But where the Court's order is to the effect that the defendant has satisfactorily established 'a right to possession of the land' such as occurred in the High Court proceedings in the present case, then, there is little doubt in my mind that a fresh proceeding in a lower court which raises the same ground(s) as that unsuccessfully advanced in an earlier 'S.169 application' and, which suppresses the fact of the earlier unsuccessful application is an 'abuse of process' and prima facie contemptible (See: In the matter of Charles Gordon Civil Appeal No. 49/75).


Equally in my view such a 'proceeding' does not fall within the above-mentioned 'proviso' to Section 172 in so far as the proceeding as framed, is 'res judicata' and therefore not "... any other proceeding ... to which (the applicant) would be otherwise entitled (to bring)."
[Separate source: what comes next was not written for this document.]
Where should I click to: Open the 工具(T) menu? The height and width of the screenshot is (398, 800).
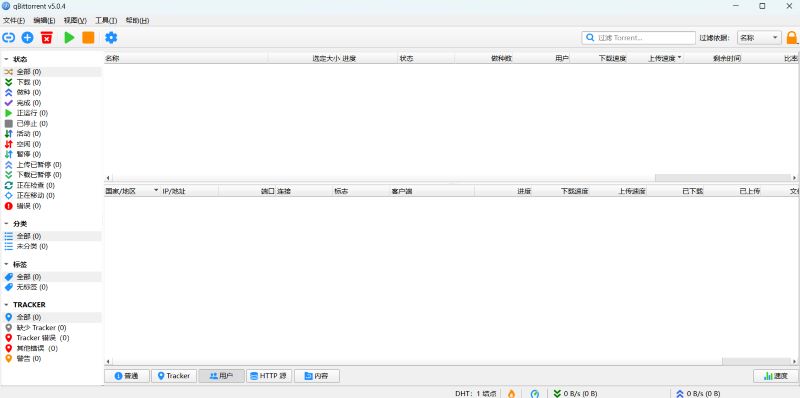106,20
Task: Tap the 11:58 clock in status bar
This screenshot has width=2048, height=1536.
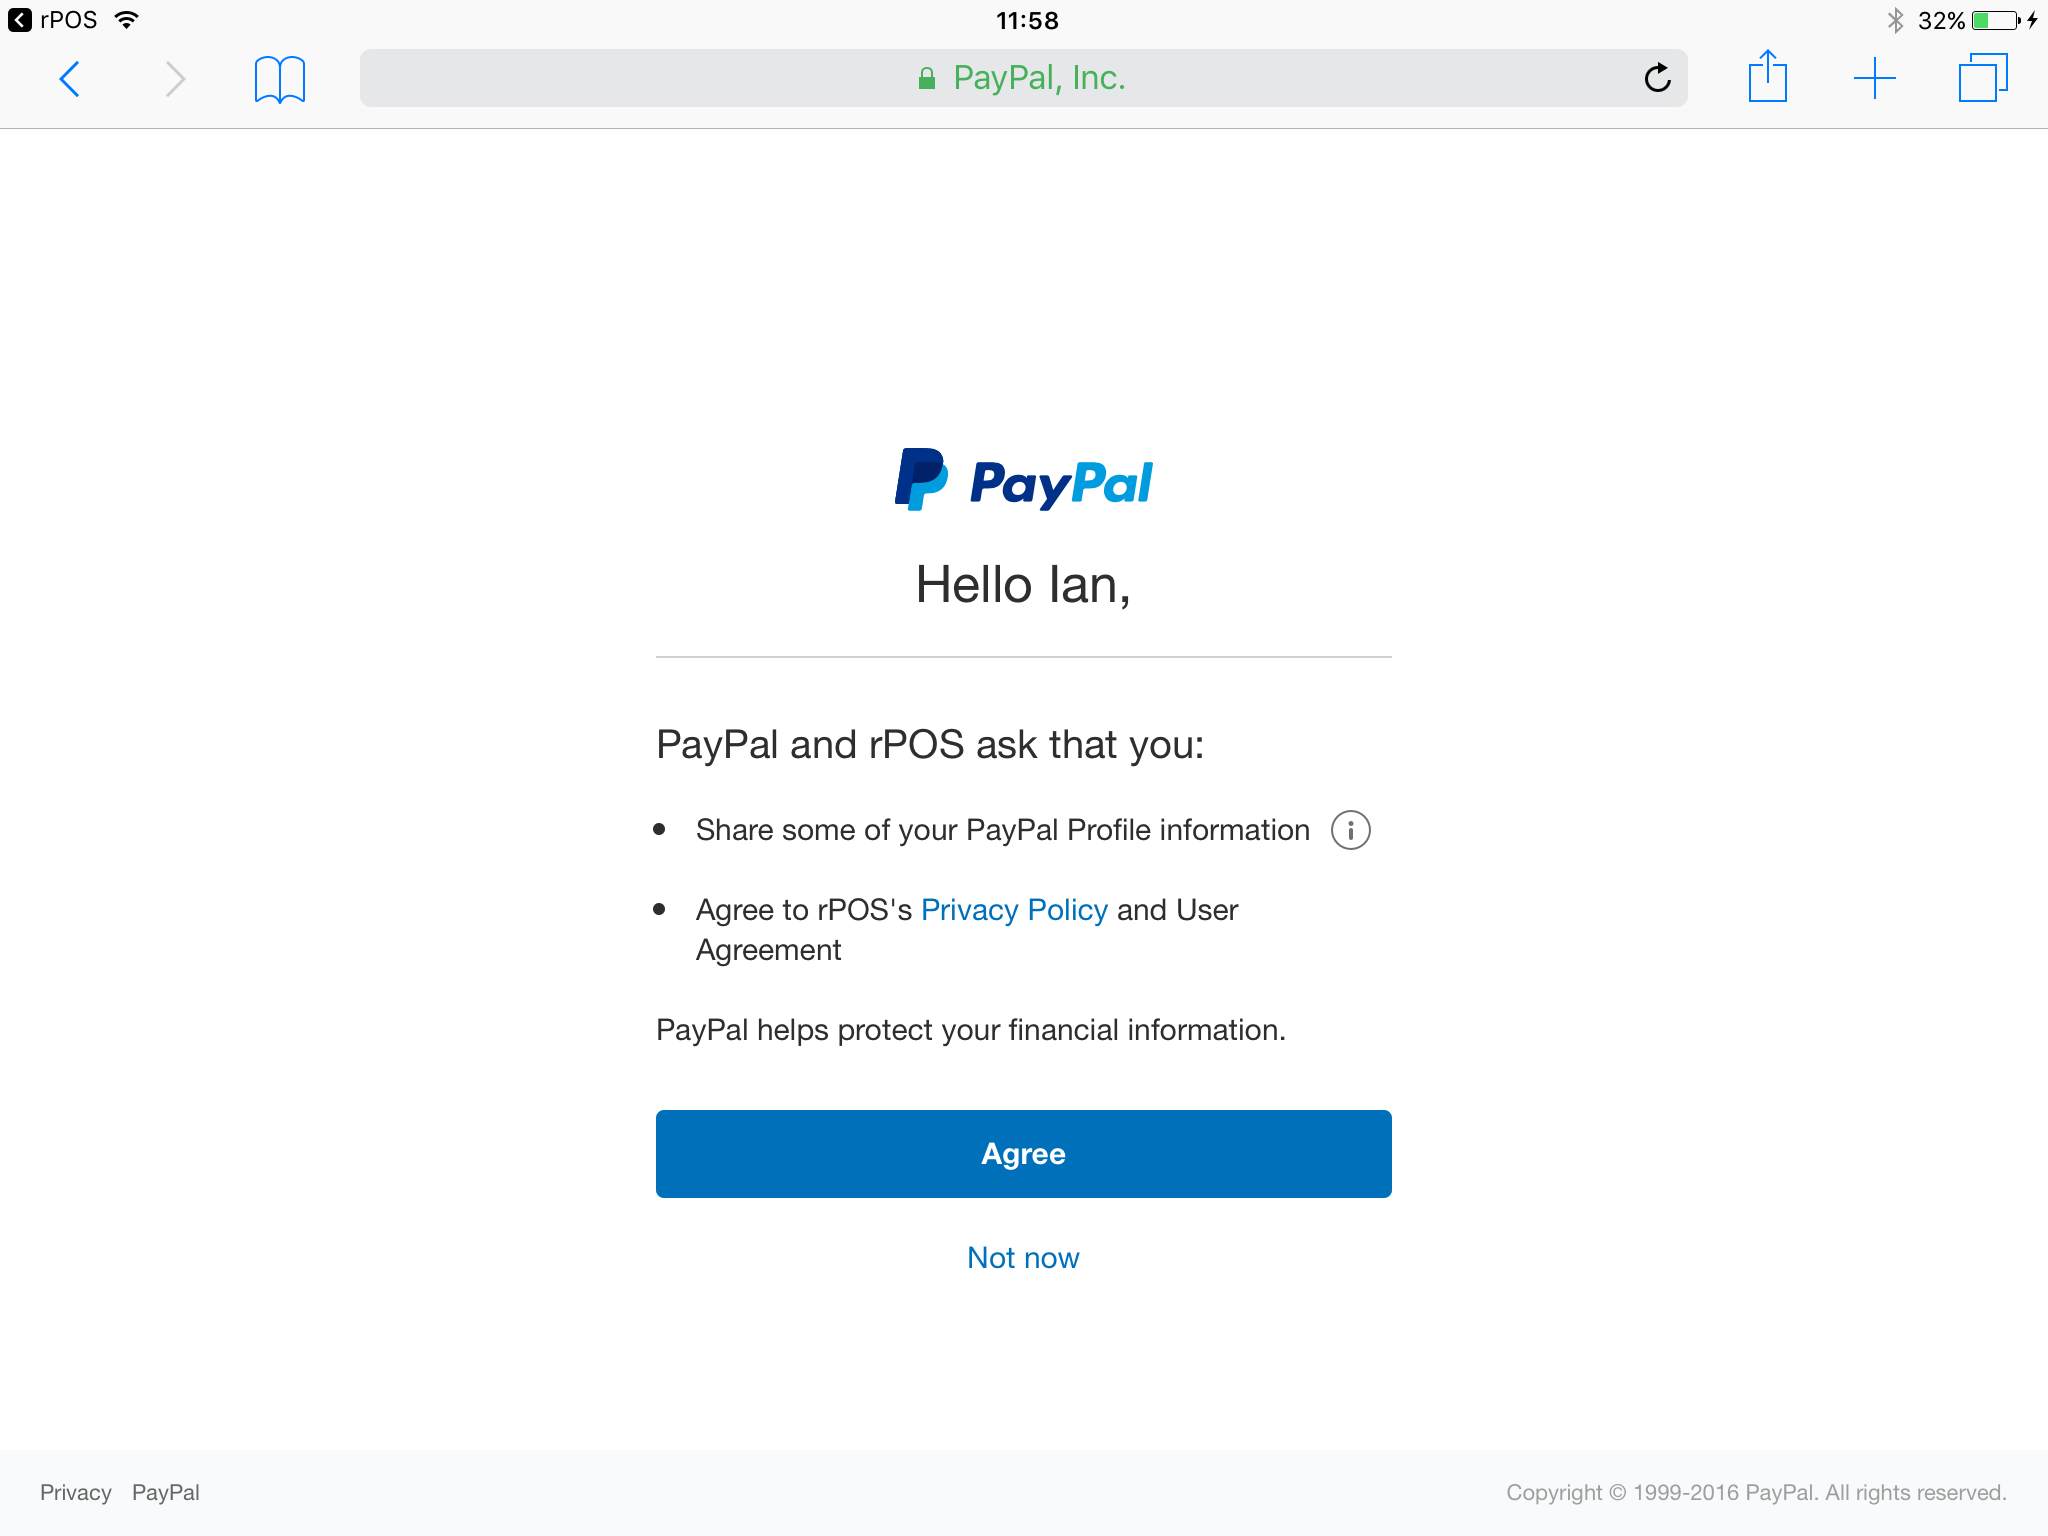Action: pyautogui.click(x=1026, y=20)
As was said by Lord Halsbury L.C. in Reichel v. Magrath (1889) 18 A.C. 665 at 668:


"I think it would be a scandal to the administration of justice if, the same question having been disposed of by one case, the litigant were to be permitted by changing the form of the proceedings to set up the same case again ... it surely must be in the jurisdiction of the Court of Justice to prevent the defeated litigant raising the very same question which the court has decided in a separate action."


In this case in dismissing the plaintiffs 'S.169 application' brought on the basis that the defendant's licence to occupy the premises had been revoked by an expired Notice to Quit, the High Court had plainly rejected that 'ground' as a proper basis upon which the plaintiffs could recover possession of the land.
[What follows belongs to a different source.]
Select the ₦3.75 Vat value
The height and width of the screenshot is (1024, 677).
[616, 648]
Notwithstanding that, and without seeking any appropriate declaration(s) or disclosing their earlier unsuccessful application in the High Court, the plaintiffs advanced the very same 'ground' in their Writ action instituted in the Magistrate Court in seeking vacant possession of the land.


Needless to say the Magistrates Court being a 'creature of statute' does not have an unlimited jurisdiction to entertain any suit for the recovery of land. In my view the plaintiffs claim in the Magistrates Court not being one between a landlord and tenant, can only be entertained by the Magistrate Court if it falls fairly and squarely within the provisions of Section 16(1)(b)(ii) of the Magistrate Court Act (Cap. 14) which reads (so far as relevant):


"(ii) in all suits involving trespass to land or for the recovery of land ... irrespective of its value, where no relationship of landlord and tenant has at any time existed between any of the parties to the suit in respect of the land ..."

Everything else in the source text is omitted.